We therefore hold that the Act in its entirety may not constitutionally be applied to require claimants with accrued causes of action for damages resulting from exposure to asbestos to plead and prove that any malignancy or physical impairment resulted from their exposure to asbestos.[8] Instead their accrued causes of action required them to show only that they suffered an injury from an asbestos-related, non-malignant disease. These trial *33 court decisions to the contrary are reversed and the cases are returned for consistent proceedings.
STEVENSON and TAYLOR, JJ., concur.
[1] See Ch. 2005-274, § 10, Laws of Fla. The Act is codified at Chapter 774, Part II, Florida Statutes (2007).

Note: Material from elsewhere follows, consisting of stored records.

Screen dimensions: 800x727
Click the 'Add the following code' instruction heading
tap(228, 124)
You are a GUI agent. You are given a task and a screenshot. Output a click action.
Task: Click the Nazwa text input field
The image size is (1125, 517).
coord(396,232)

[2] See § 774.204(1), Fla. Stat. (2007).
[3] See § 774.204(2), Fla. Stat. (2007).
[4] See Art. I, § 2, Fla. Const. ("All natural persons . . . have inalienable rights, among which are the right to . . . acquire, possess and protect property . . ."); Art. I, § 9, Fla. Const. ("No person shall be deprived of . . . property without due process of law . . ."); Art. I, § 21, Fla. Const. ("The courts shall be open to every person for redress of any injury . . ."). Of course, individuals may grant to the government or any other person, for that matter a mortgage or lien right, which is of course a consensual transfer.

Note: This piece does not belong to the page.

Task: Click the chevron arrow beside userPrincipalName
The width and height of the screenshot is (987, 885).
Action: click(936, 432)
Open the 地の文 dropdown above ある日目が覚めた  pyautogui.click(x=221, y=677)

[5] See Art. X, § 6, Fla. Const. ("No private property shall be taken except for a public purpose and with full compensation therefor paid to each owner . . ."); see also In re Forfeiture of 1976 Kenworth Tractor-Trailer Truck, 576 So. 2d 261 (Fla.1990) ("The constitutional provision that no private property shall be taken except for public purpose and with full compensation applies equally to real and personal property, including motor vehicles.").

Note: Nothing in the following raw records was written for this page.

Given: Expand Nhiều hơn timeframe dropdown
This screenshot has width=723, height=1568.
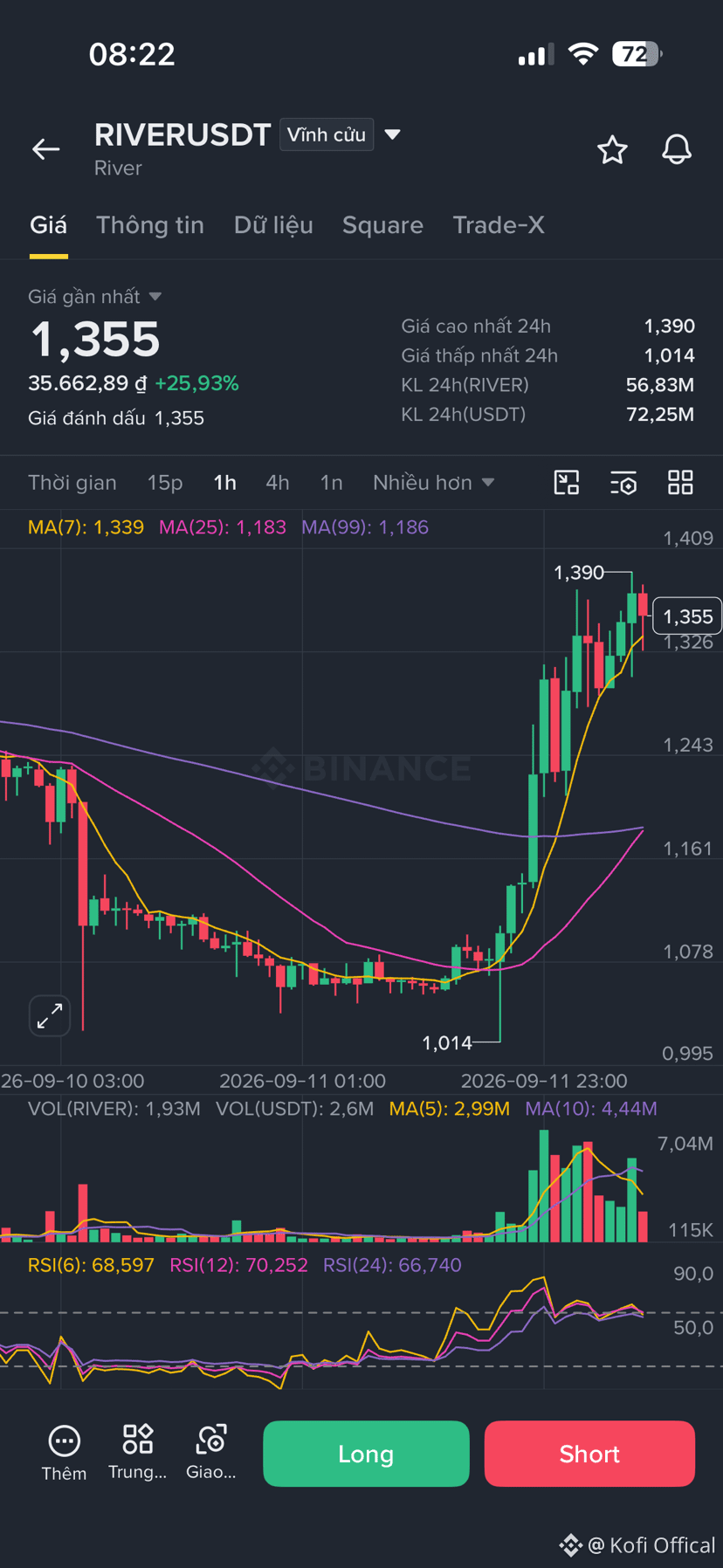Looking at the screenshot, I should point(434,483).
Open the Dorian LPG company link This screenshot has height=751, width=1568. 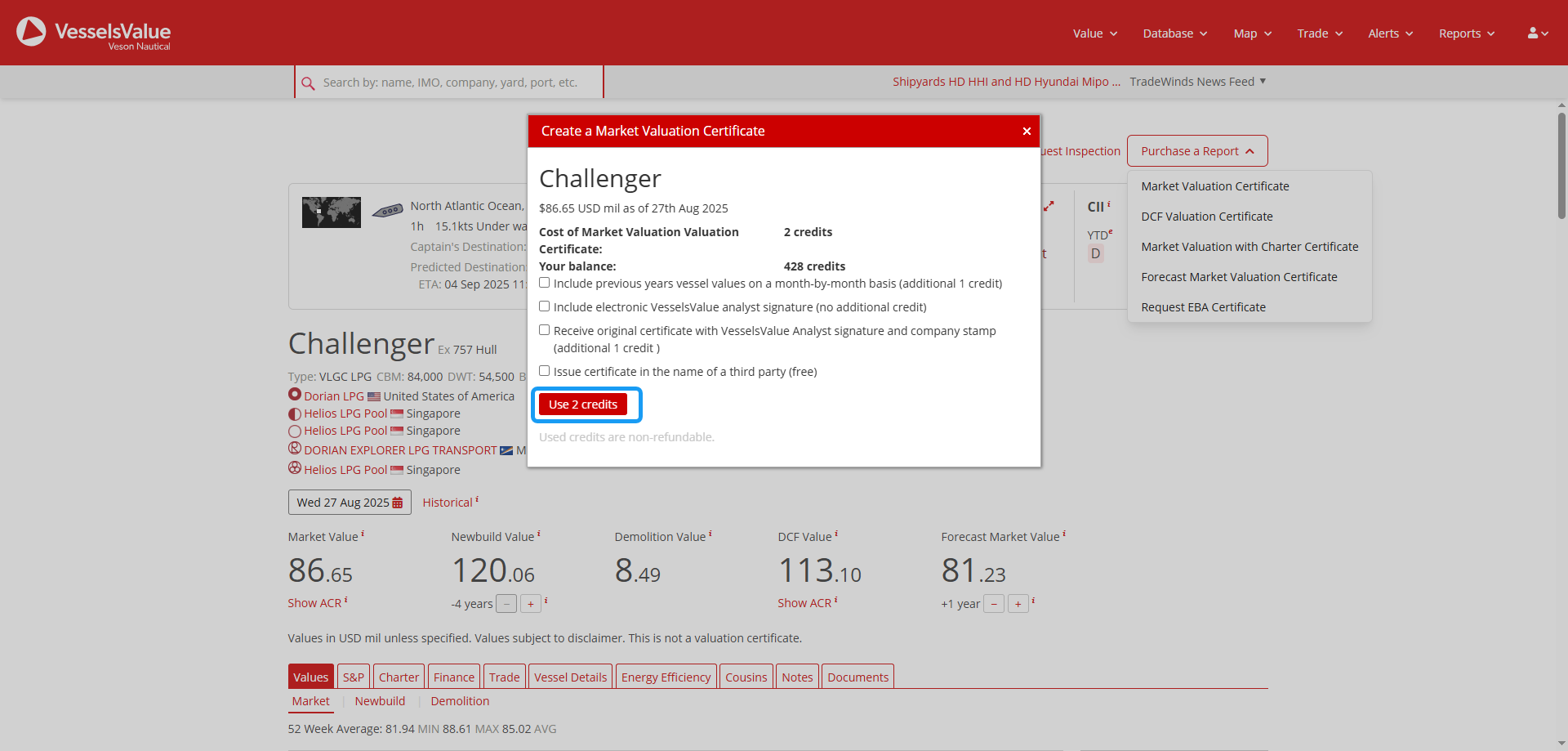click(x=334, y=396)
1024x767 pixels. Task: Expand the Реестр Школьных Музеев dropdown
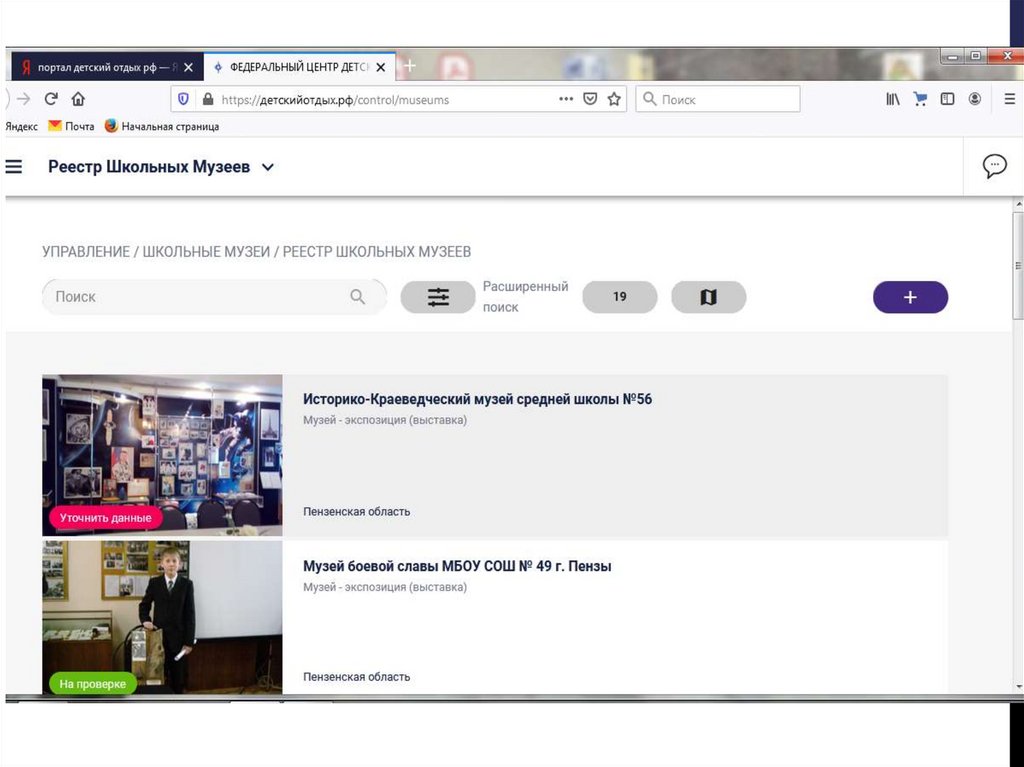(x=267, y=168)
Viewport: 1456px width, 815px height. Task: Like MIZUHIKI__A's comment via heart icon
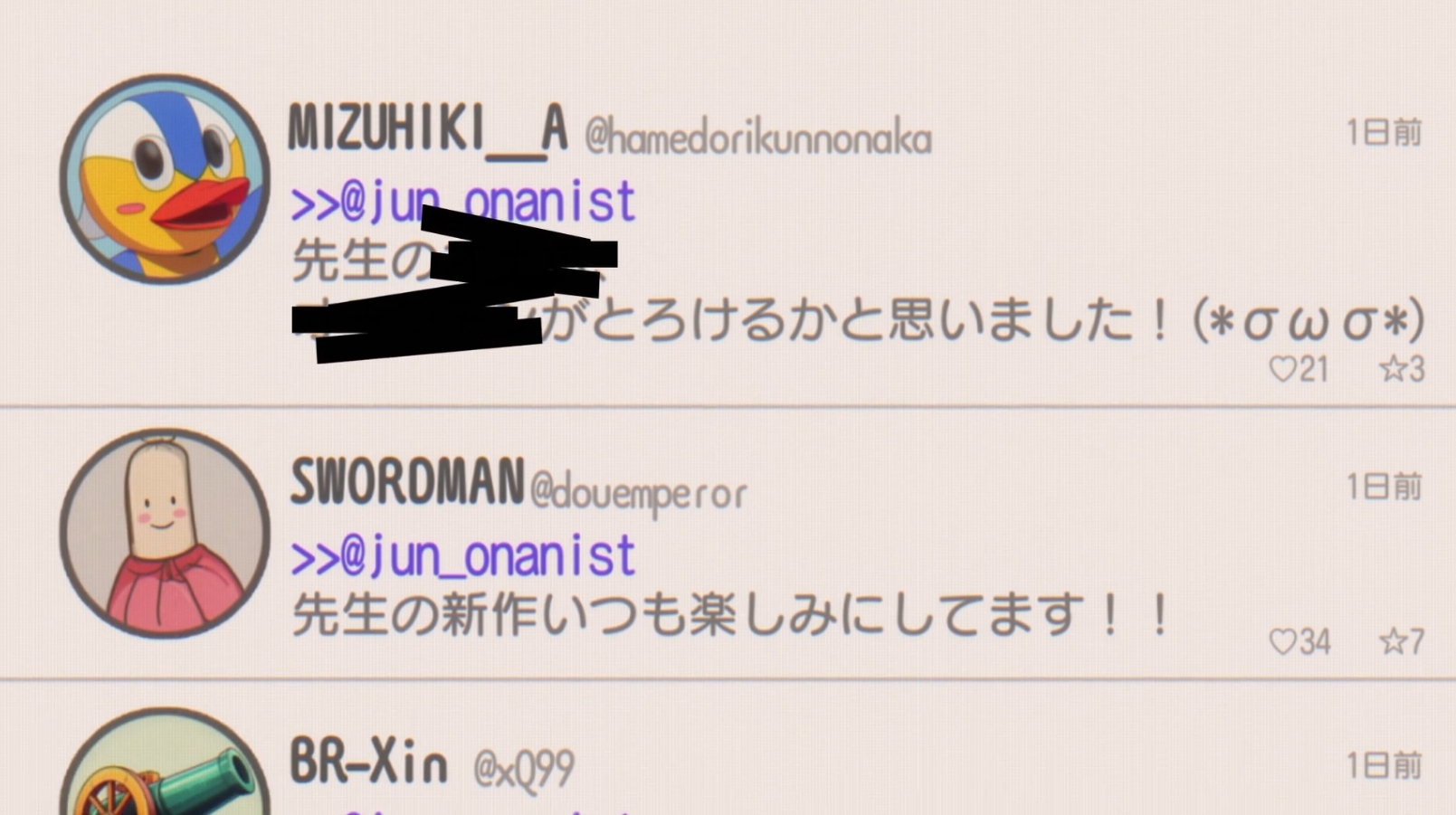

[6] In both Mancusi and Rupp, the legislative change was substantive.
[7] Federal courts applying Florida law have reached the same conclusion. See Landry v. Fla. Power & Light Corp., 799 F. Supp. 94, 96 (S.D.Fla.1992) ("In Eagle-Picher, the plaintiff who had been exposed to asbestos suffered a physical injury, asbestosis, and was therefore, able to recover damages for negligent infliction of emotional distress. This requirement is imposed to insure that only genuine claims are permitted."); In re Asbestos Litigation, 679 F. Supp. 1096, 1100 (S.D.Fla.1987) ("It is well settled under substantive Florida law that evidence relating to an asbestos victim's increased risk of cancer is admissible in an appropriate case to demonstrate that a plaintiff `had a present mental distress caused by his fear of getting cancer in the future.' [citing Cox])". On two different occasions, the United States Supreme Court has recognized that the view adopted by the Florida courts is consistent with the common law and is the prevailing view. See Norfolk & Western Ry. Co. v. Ayers, 538 U.S. 135, 150-51, 123 S. Ct. 1210, 155 L. Ed. 2d 261 (2003) ("Many courts in recent years have considered the question presented here whether an asbestosis claimant may be compensated for fear of cancer. Of decisions that address the issue, a clear majority sustain recovery." [citing Cox]); and Metro-North Commuter R. Co. v. Buckley, 521 U.S. 424, 432, 117 S. Ct. 2113, 138 L. Ed. 2d 560 (1997) (under common law plaintiff could recover for negligently inflicted emotional distress for exposure to asbestos if he manifests symptoms of disease).
[8] In reaching this holding we make explicit that we have necessarily construed provisions of the state constitution and, in the event, have consequently found the Act invalid as applied in these cases.